→ **ACTIVITY**
Your answer should be the lines below from the one holding "Task: Click the global search magnifier icon" through the one holding "The height and width of the screenshot is (1455, 2576).", copied exactly and with nothing else.

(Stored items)

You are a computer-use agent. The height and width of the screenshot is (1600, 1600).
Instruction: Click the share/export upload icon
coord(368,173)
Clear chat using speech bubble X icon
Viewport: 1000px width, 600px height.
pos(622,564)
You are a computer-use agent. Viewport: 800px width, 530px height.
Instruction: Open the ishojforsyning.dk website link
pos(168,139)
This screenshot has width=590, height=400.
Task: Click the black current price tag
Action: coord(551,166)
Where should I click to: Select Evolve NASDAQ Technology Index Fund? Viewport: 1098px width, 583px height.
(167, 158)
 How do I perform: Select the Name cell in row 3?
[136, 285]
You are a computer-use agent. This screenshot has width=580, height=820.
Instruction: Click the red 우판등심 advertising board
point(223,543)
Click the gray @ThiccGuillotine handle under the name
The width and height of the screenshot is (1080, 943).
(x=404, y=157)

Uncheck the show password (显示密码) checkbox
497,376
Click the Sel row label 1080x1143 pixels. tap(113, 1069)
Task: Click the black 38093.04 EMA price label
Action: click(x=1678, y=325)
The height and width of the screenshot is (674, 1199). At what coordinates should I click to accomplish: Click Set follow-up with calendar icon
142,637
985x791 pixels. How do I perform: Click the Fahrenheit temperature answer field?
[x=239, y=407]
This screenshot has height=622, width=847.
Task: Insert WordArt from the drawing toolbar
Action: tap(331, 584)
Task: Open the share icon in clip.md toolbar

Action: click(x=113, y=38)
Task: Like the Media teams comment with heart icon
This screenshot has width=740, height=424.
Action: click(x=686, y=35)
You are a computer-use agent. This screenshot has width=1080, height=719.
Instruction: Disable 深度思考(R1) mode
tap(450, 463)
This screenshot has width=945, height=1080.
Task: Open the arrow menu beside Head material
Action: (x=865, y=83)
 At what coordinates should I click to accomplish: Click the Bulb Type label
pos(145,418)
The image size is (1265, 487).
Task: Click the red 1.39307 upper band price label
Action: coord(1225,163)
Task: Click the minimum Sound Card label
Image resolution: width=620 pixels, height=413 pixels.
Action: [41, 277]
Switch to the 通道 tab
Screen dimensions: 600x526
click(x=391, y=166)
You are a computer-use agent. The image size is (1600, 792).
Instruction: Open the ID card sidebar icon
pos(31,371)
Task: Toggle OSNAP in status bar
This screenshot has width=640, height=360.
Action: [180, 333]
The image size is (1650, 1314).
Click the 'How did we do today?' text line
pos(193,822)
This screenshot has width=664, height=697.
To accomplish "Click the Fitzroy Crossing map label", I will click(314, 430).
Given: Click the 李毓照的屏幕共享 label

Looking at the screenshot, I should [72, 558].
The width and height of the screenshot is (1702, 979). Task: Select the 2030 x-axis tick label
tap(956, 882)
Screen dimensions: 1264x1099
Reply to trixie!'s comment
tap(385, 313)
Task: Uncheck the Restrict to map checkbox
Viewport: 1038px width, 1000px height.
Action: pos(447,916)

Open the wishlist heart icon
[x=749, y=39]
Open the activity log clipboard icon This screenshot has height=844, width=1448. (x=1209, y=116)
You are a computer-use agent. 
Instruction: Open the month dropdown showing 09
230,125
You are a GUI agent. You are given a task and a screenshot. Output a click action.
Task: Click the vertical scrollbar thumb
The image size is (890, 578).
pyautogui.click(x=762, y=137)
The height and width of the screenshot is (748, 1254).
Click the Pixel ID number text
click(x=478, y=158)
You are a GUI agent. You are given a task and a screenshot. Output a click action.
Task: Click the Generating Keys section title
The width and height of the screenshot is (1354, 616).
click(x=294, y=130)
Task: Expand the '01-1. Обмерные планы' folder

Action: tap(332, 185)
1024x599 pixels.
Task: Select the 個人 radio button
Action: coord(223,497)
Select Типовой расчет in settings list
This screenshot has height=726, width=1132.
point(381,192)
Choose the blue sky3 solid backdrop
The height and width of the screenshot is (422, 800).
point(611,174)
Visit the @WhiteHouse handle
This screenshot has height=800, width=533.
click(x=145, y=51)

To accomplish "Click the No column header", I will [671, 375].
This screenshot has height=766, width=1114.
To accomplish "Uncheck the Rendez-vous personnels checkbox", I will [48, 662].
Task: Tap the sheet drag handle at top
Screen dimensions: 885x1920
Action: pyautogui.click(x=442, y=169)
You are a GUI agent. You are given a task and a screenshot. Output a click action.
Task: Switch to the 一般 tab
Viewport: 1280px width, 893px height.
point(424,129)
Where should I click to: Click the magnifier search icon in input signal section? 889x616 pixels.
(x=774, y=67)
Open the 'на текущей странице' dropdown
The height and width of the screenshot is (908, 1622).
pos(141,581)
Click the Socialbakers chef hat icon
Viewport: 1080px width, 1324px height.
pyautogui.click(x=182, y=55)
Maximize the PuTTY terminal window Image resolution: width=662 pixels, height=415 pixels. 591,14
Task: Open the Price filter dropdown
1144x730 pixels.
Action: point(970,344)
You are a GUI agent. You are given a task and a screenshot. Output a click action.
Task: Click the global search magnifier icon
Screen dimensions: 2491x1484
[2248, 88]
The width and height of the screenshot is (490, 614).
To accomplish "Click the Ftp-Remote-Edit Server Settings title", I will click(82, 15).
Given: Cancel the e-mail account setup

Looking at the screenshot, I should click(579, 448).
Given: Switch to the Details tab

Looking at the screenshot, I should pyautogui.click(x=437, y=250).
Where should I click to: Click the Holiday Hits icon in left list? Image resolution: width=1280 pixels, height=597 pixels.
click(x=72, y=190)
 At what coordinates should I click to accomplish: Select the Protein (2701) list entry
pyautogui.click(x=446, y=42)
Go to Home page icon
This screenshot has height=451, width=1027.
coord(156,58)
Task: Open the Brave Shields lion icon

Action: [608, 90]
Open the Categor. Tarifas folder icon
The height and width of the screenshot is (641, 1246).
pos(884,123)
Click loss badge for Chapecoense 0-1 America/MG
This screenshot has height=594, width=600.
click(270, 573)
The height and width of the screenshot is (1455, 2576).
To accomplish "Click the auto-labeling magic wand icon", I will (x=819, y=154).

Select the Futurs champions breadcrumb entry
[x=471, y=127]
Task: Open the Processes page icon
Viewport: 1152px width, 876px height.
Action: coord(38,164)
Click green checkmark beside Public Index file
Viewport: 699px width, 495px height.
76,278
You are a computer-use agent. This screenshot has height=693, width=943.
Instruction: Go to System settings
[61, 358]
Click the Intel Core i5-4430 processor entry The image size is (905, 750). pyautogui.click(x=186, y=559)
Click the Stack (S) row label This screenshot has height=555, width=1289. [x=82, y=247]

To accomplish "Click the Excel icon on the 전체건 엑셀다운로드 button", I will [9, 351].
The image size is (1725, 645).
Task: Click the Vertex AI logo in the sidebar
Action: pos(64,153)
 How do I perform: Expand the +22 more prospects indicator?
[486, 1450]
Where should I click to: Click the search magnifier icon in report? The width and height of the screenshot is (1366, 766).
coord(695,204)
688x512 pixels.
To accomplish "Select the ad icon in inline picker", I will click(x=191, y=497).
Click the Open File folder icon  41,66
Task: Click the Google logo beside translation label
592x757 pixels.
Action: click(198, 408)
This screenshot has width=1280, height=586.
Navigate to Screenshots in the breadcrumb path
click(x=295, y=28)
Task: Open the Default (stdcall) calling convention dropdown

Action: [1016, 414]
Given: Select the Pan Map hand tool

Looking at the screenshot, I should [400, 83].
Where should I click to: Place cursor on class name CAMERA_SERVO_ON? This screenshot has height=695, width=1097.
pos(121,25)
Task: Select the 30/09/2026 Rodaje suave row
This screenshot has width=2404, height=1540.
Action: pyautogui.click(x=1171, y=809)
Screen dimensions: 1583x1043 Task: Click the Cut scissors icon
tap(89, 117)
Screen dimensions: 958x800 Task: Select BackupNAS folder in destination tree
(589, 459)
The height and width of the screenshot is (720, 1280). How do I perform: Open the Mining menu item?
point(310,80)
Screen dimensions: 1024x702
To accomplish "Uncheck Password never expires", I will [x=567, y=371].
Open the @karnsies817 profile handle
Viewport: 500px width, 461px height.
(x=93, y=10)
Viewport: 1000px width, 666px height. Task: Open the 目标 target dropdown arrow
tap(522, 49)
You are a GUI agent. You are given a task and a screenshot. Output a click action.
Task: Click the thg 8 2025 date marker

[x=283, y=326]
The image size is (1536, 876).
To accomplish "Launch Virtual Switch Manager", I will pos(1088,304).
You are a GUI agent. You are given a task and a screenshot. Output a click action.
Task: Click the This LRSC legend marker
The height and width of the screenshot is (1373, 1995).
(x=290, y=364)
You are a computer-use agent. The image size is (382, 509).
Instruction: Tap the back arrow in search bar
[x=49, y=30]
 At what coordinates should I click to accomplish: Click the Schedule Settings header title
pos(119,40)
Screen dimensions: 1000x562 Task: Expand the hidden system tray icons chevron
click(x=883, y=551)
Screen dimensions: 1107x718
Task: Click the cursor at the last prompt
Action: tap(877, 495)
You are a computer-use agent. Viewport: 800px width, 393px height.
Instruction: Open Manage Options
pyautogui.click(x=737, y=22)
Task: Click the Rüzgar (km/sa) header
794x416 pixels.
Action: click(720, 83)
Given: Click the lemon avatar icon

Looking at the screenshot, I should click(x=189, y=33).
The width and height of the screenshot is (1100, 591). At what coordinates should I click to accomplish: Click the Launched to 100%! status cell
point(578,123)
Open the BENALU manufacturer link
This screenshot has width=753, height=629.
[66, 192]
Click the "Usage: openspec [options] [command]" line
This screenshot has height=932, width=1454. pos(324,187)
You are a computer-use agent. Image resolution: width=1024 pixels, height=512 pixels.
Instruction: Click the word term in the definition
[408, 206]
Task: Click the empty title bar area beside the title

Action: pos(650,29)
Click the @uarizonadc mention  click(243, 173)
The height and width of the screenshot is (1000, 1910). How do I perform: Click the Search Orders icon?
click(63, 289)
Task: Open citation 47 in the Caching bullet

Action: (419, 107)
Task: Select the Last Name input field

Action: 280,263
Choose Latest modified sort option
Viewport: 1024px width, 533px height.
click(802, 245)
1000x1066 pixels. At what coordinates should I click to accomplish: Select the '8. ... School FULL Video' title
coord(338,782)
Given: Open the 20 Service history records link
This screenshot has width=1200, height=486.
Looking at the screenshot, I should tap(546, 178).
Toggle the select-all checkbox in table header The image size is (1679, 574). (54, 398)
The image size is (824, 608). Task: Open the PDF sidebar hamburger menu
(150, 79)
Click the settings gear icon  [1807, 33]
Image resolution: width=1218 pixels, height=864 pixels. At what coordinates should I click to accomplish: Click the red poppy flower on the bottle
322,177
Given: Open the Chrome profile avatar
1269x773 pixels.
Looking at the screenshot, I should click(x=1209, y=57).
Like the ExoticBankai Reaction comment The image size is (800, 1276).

→ **SOLUTION BELOW**
Task: Click the global search magnifier icon
Screen dimensions: 2491x1484
[2248, 88]
The width and height of the screenshot is (490, 614).
To accomplish "Click the Ftp-Remote-Edit Server Settings title", I will click(82, 15).
Given: Cancel the e-mail account setup

Looking at the screenshot, I should click(579, 448).
Given: Switch to the Details tab

Looking at the screenshot, I should pyautogui.click(x=437, y=250).
Where should I click to: Click the Holiday Hits icon in left list? Image resolution: width=1280 pixels, height=597 pixels.
click(x=72, y=190)
 At what coordinates should I click to accomplish: Select the Protein (2701) list entry
pyautogui.click(x=446, y=42)
Go to Home page icon
This screenshot has height=451, width=1027.
coord(156,58)
Task: Open the Brave Shields lion icon

Action: [608, 90]
Open the Categor. Tarifas folder icon
The height and width of the screenshot is (641, 1246).
pos(884,123)
Click loss badge for Chapecoense 0-1 America/MG
This screenshot has height=594, width=600.
click(270, 573)
The height and width of the screenshot is (1455, 2576).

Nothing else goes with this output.